Extract the text of each entry below exactly, leaving every image behind.

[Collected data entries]

# # # # #

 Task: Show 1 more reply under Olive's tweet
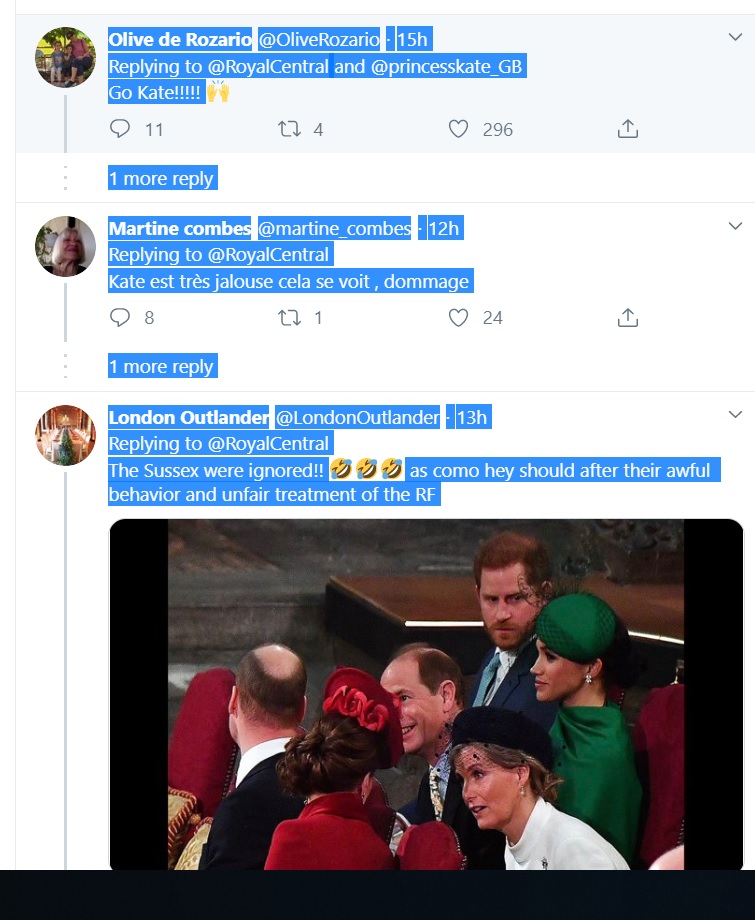pos(161,179)
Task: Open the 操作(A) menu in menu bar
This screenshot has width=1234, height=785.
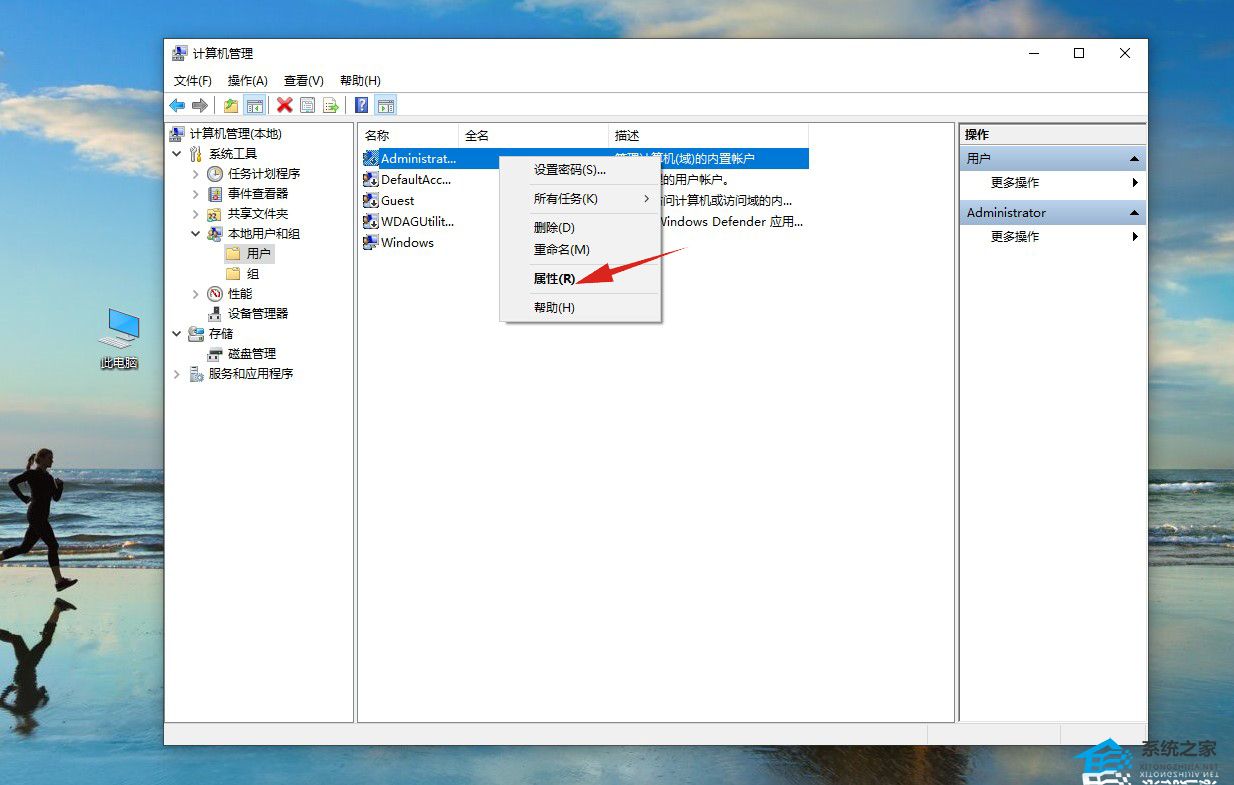Action: click(247, 81)
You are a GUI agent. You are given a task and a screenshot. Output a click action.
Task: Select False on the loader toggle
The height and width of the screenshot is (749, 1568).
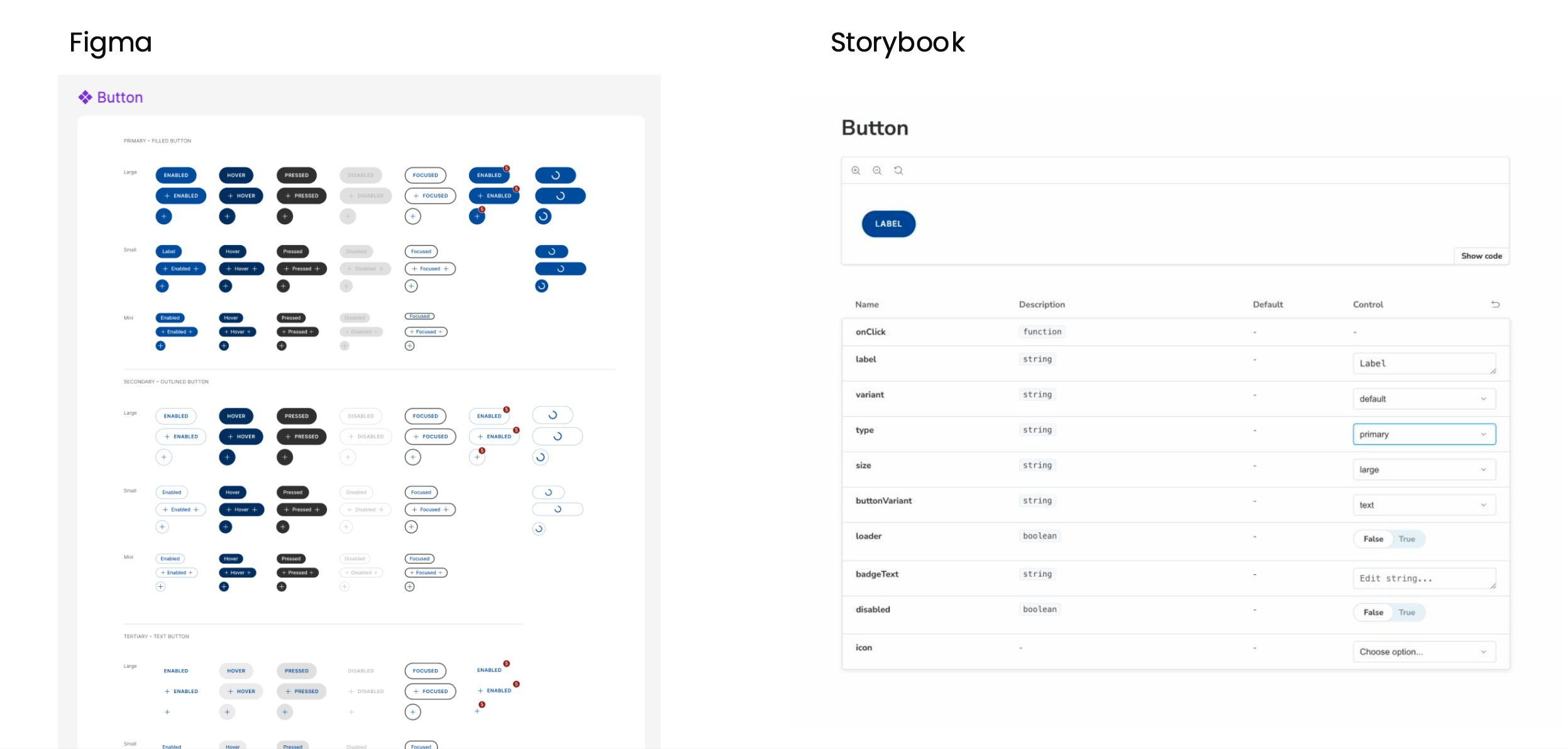[x=1373, y=539]
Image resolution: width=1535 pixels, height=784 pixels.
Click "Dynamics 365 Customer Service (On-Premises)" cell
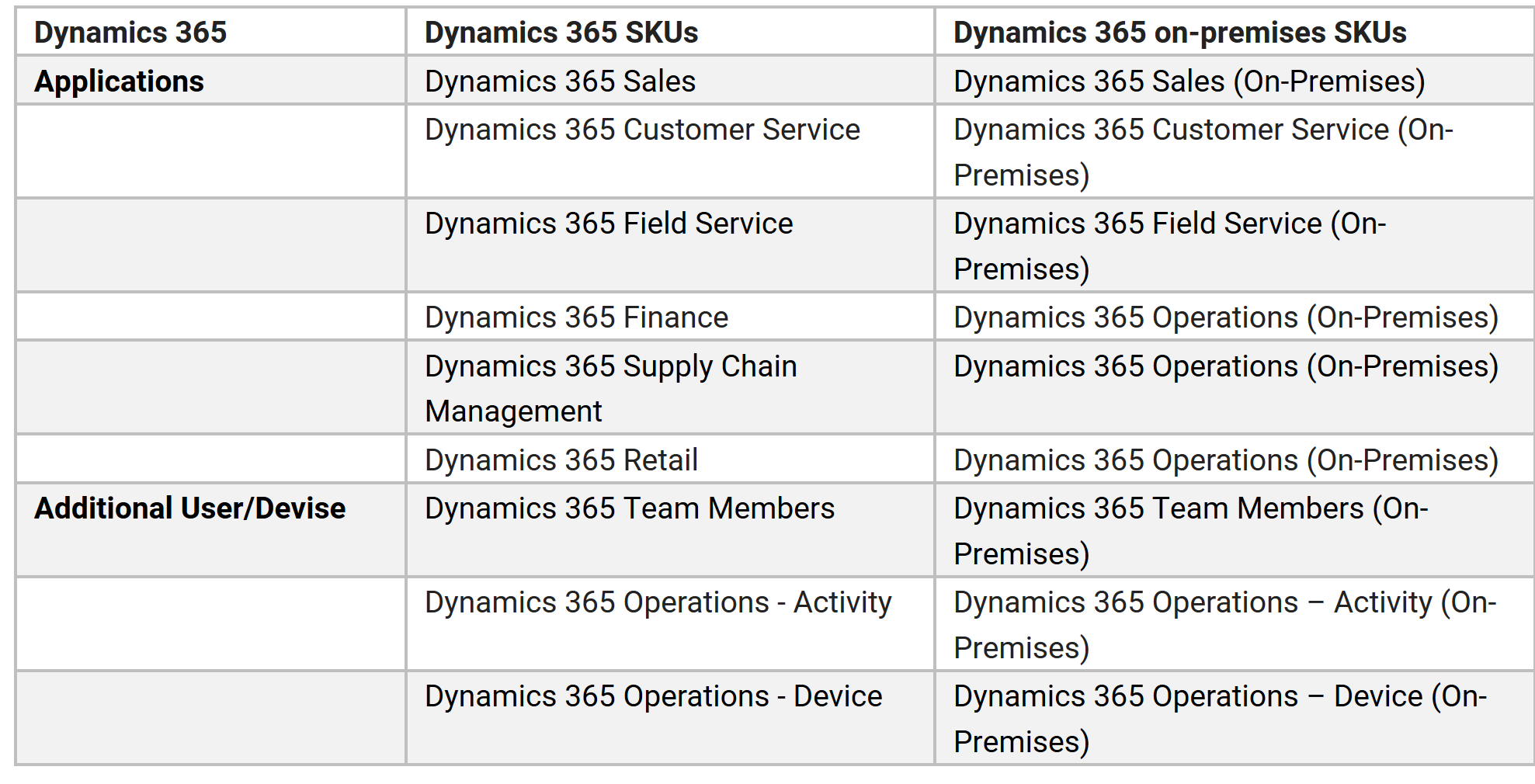point(1203,151)
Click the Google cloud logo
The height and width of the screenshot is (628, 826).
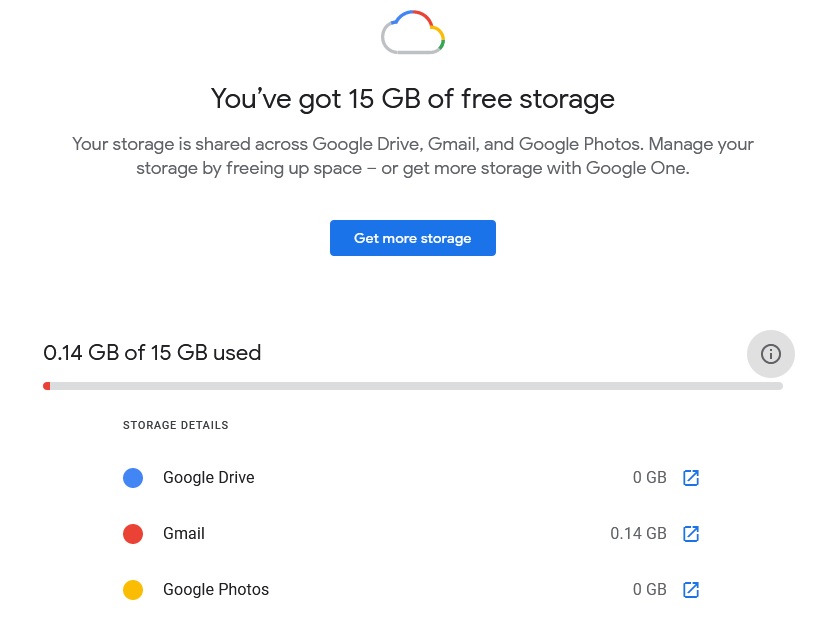pyautogui.click(x=413, y=32)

# # # # #

Response for this exercise:
 Task: Show 1 more reply under Olive's tweet
pos(161,179)
Task: Open the 操作(A) menu in menu bar
This screenshot has width=1234, height=785.
Action: click(247, 81)
You are a GUI agent. You are given a task and a screenshot. Output a click action.
Task: Select False on the loader toggle
The height and width of the screenshot is (749, 1568).
[x=1373, y=539]
Image resolution: width=1535 pixels, height=784 pixels.
Click "Dynamics 365 Customer Service (On-Premises)" cell
point(1203,151)
Click the Google cloud logo
The height and width of the screenshot is (628, 826).
pyautogui.click(x=413, y=32)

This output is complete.